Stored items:
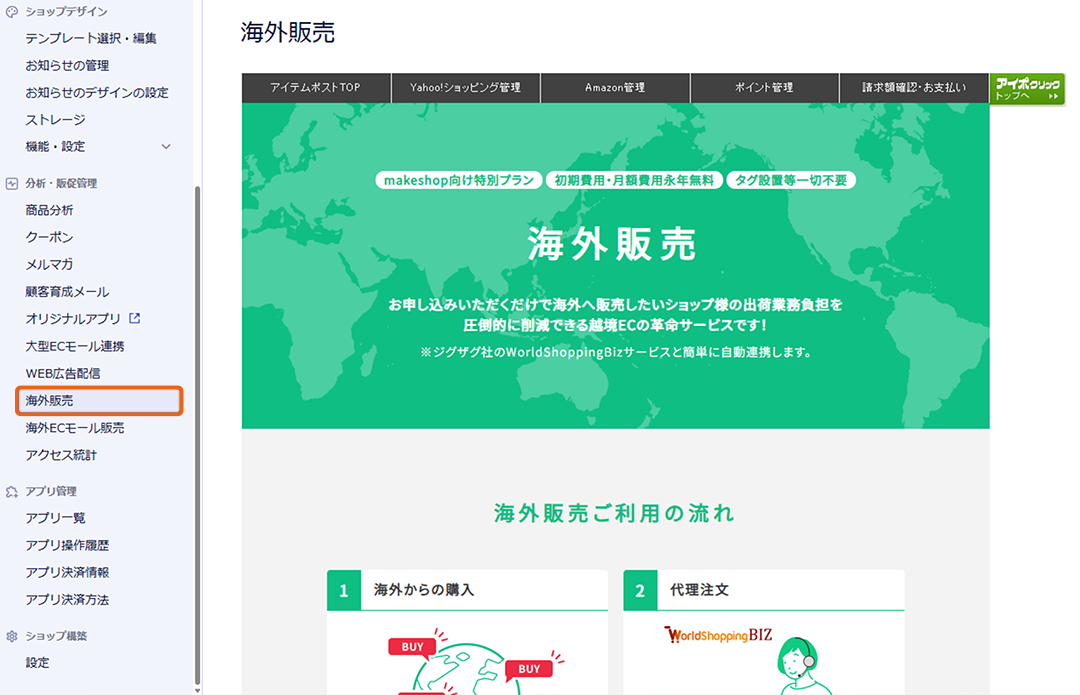The width and height of the screenshot is (1080, 695).
Task: Switch to Yahoo!ショッピング管理 tab
Action: (465, 88)
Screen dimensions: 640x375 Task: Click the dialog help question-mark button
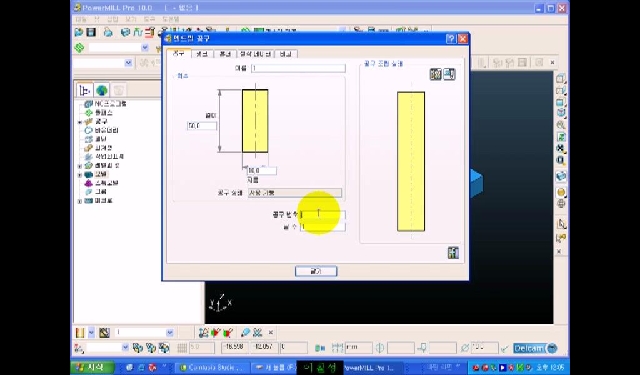click(x=451, y=39)
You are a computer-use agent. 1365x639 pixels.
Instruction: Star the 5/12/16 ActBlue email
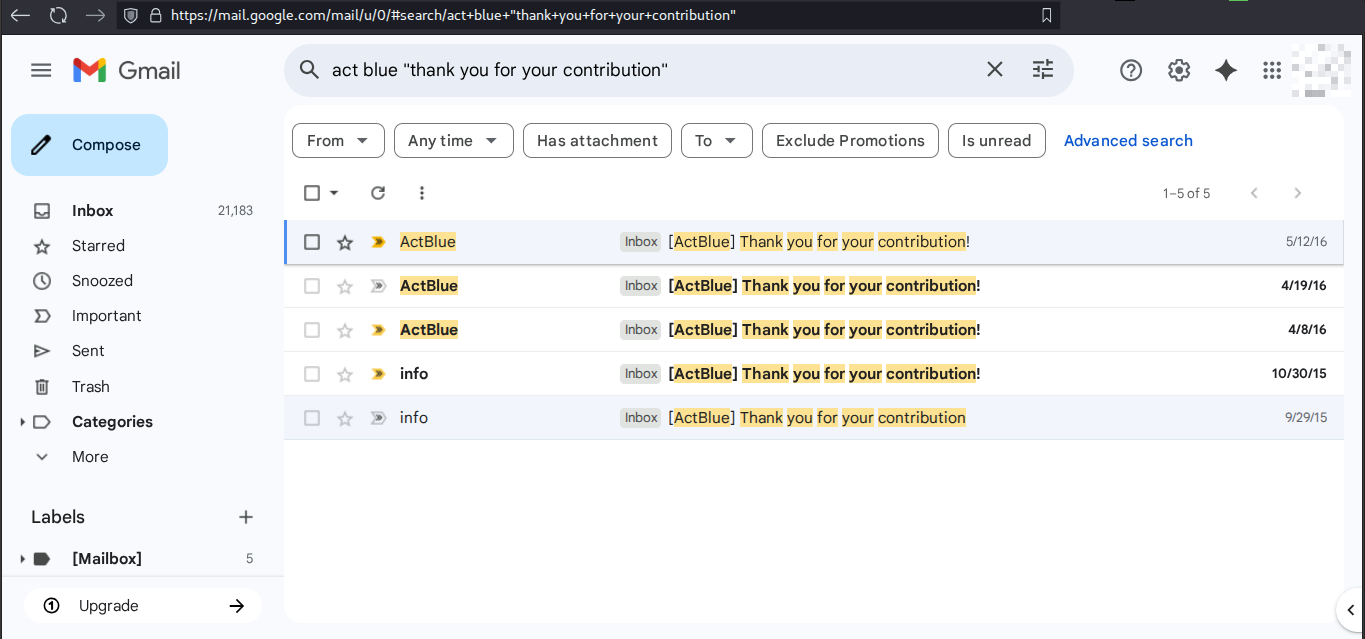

● WHAT IS NEEDED
Your output must consist only of the lines from the line with "Screen dimensions: 640x375" through the final line of the data, both included, reproduced exactly and free of pictures.

● REPLY TO THE EXERCISE
Screen dimensions: 640x375 Task: Click the dialog help question-mark button
click(x=451, y=39)
You are a computer-use agent. 1365x639 pixels.
Instruction: Star the 5/12/16 ActBlue email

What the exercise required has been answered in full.